El don de si, nos transforma siempre. Los Santos son el
testimonio evidente de esta realidad. Más se confía en el
Señor y uno se entrega, más nos transformamos en Él. ¡El
problema es el egoísmo del hombre, incapaz de ver más allá
de las "dos monedas"; esto impide dar el salto, hacer que
los propios talentos den fruto y abandonarse en Dios como un
niño que se echa en los brazos seguros de su padre! Cuántas
veces, Jesús se encuentra hoy con "el joven rico" que nunca
se decide a seguirlo porque está demasiado seguro de si
mismo. Con Maria podemos cantar el magnificat, a condición
de que nos abandonamos en Dios. Entregándonos también
seremos sumergidos en el océano de Su misericordia: "de
generación en generación su misericordia se difunde sobre
todos los que lo temen". Los que temen a Dios, son como la
pobre viuda que ha encontrado la mirada atenta de Cristo que
la ha exaltado. El Evangelio está lleno de estos iconos del
amor gratuito, amantes del “Amor que no es amado”.

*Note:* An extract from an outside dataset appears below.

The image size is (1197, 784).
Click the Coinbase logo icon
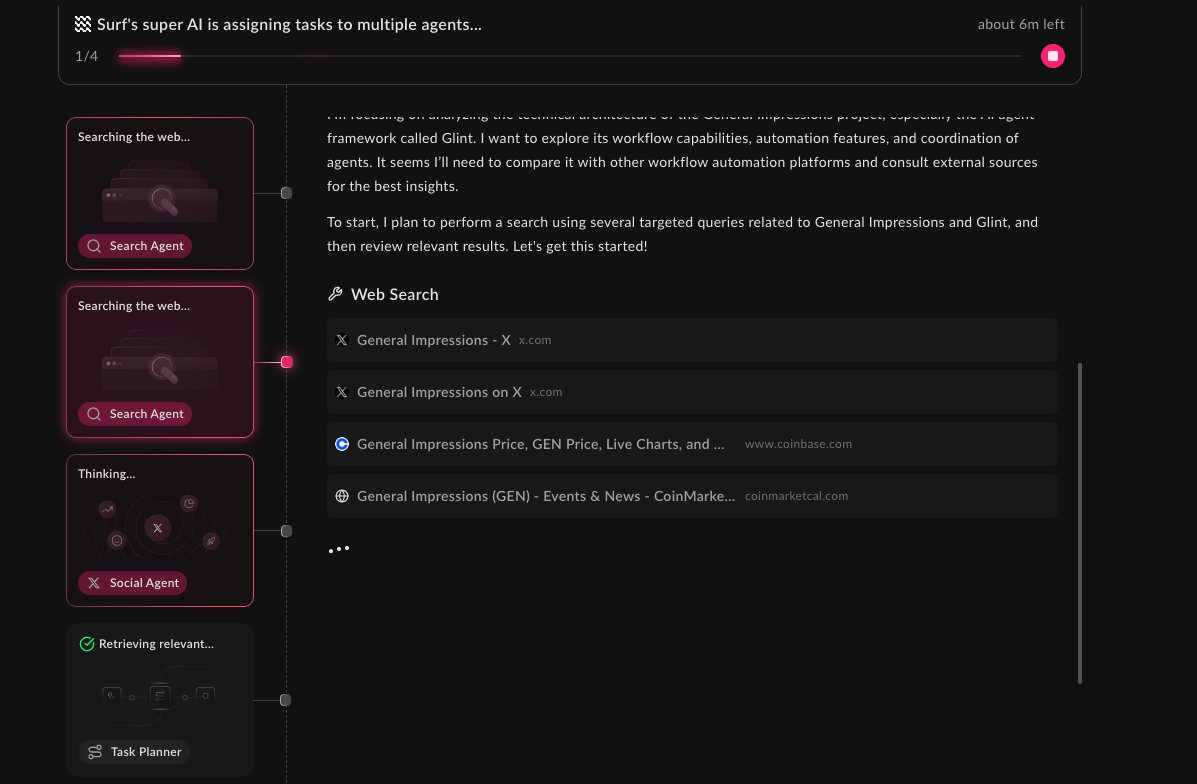[342, 444]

La Virgen, desde cada santuario, desde todos los rincones de
la tierra en que es honrada y rezada, sigue cantando su
Magnificat, dando testimonio de que su hijo siempre "a los
hambrientos los colma de bienes y a los ricos los despide
vacíos". Quién da todo, aparece a los ojos del mundo como un
perdedor, pero a los ojos de Dios es un vencedor: rico de un
amor sin límites. Quien cree que da mucho, pero no se da a
sí mismo, sólo da de lo superfluo; quien cree, engañándose,
que la apariencia es importante, no se enriquece antes bien,
se hace aún más pobre, banalizando la misma fe.
Comprendemos de este modo no sólo la insistente llamada de
Jesús a la oración, sino también a la vigilancia del
corazón, para que no se llene de apariencias sino de dones
del Espíritu Santo. Entregarse a Dios es como la verdadera
amistad entre las personas que se aman: no se abre el
corazón una sola vez, sino continuamente; la vida de
donación a Dios es una constante abrirse al prójimo, un
continuo volcarse gota a gota, un dulce dejarse caer en
Dios, en el mar de su bondad. ¡Qué absurdo sería una gota
que se creyera mar, sin dejarse caer y perderse en él!